Sunday, May 29, 2016

Book Review - When breath becomes air



I stumbled upon this book when I was searching for something else, and I was kind of intrigued by its title. This is an autobiographical memoir of a neurosurgeon of Indian origin Paul Kalanithi in Stanford who was diagnosed with lung cancer at the close of his residency. Paul died before the completion of this book and the epilogue was written by his wife Lucy. Though the theme is a memoir of a person who was suffering from terminal illness and how the disease changed his life; but there are deep questions to cogitate. It leaves the readers with questions to think upon, to ponder on the meaning of life. It is not that there will be a sense of revelation on reading this book, but I believe there will be few questions lingering on after reading this book.


Death is the certainty of life. What makes this certainty mysterious is that one does not know when it will happen. That is why, when Paul was diagnosed with cancer, he was not sure of how much time he had. His predicament was whether to go for his long pursued career of being a neuroscientist or to pursue writing that was his interest.  As he said in one of the lines, coming face to face with mortality changed nothing and everything in my life (paraphrased). It is interesting to read how Paul in his search for the question about what makes a life meaningful took to literature and when he did not get his answers there turned to the field of medicine and neurosurgery in particular.
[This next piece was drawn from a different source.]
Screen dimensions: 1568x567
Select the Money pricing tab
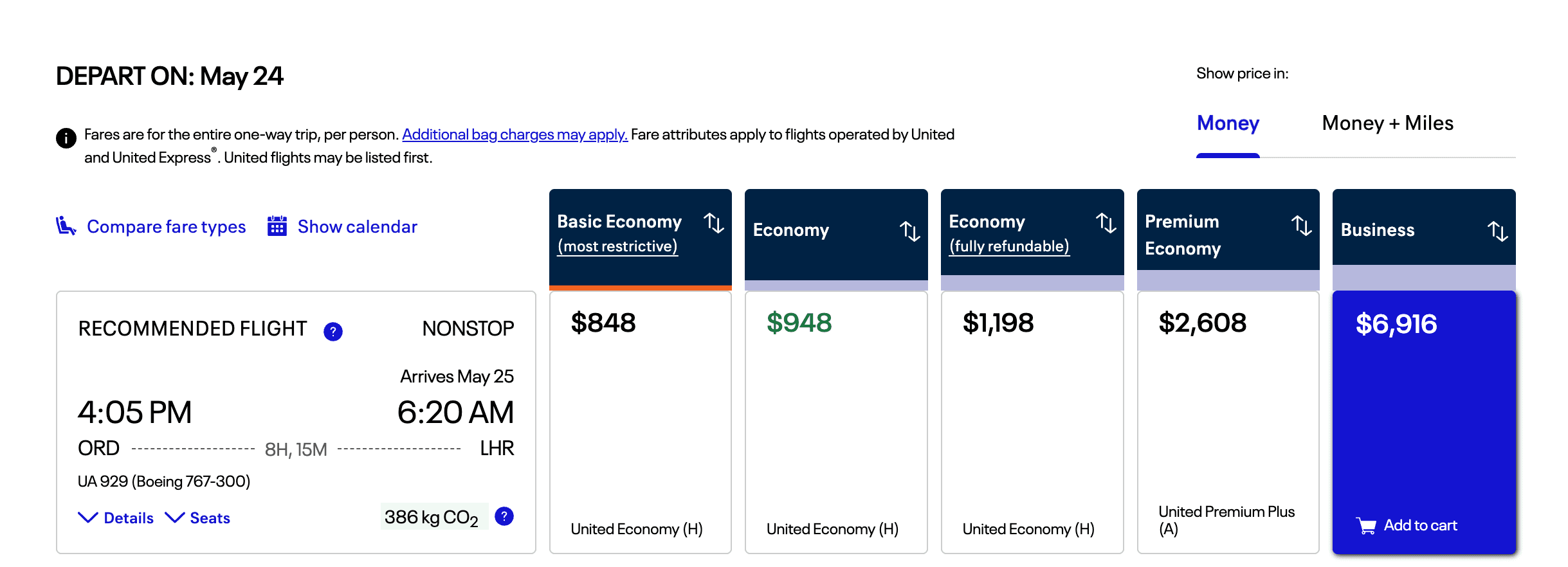click(1227, 123)
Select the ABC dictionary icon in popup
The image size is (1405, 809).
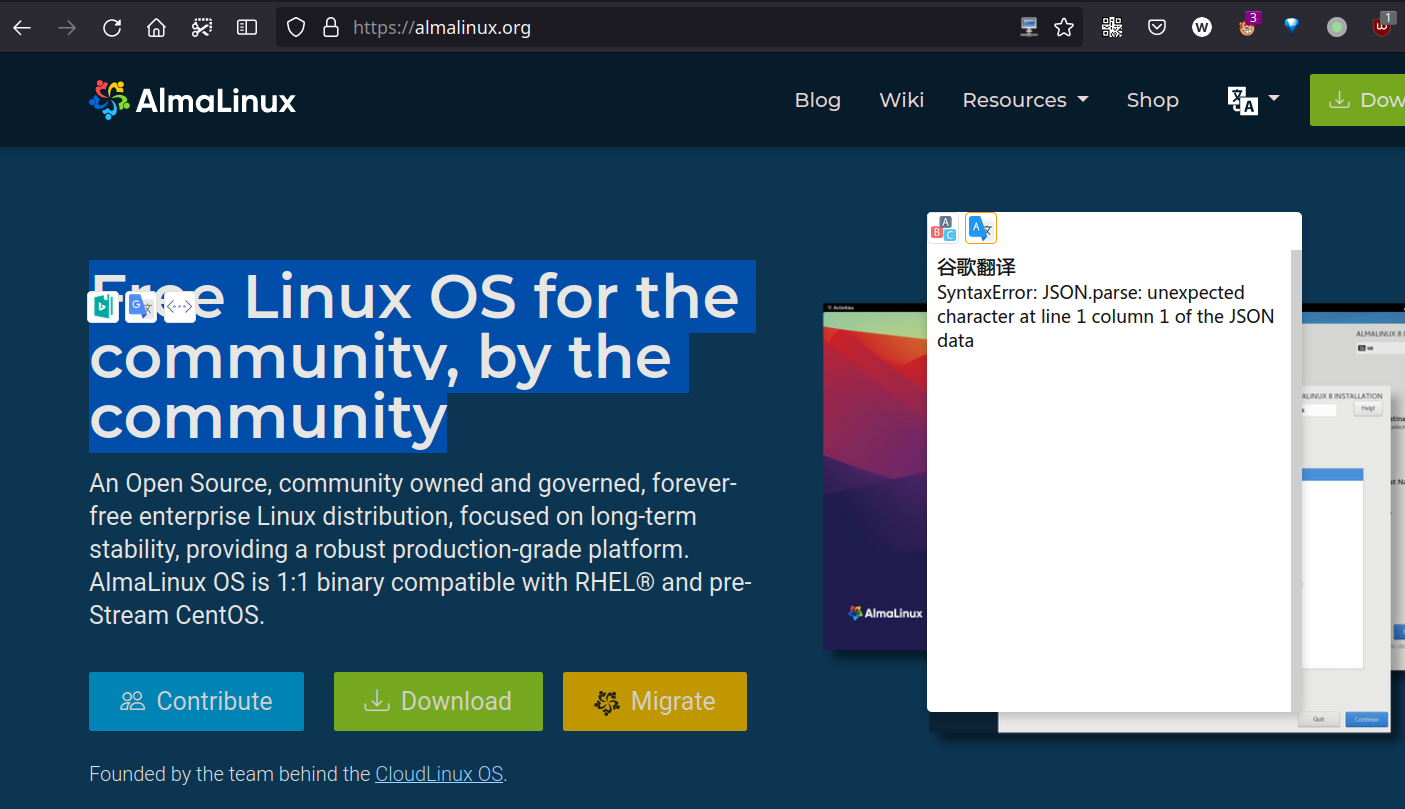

In the last part of the book, the last few months of his life and his final words to his new born daughter to whom the book is dedicated is saddening.

The book is in two parts. The first half is his journey to the residency that was where he wanted to reach in his professional career. The second half is about his remaining life after being diagnosed with lung cancer. Death as a subject is dealt differently in Hindu philosophy and the western philosophy, but the question that is common to all is; what makes the life meaningful, is the life means or is it an end in itself? Everyone has to search for the answers to these questions on their own, but the quest for answers begins with thinking about questions itself.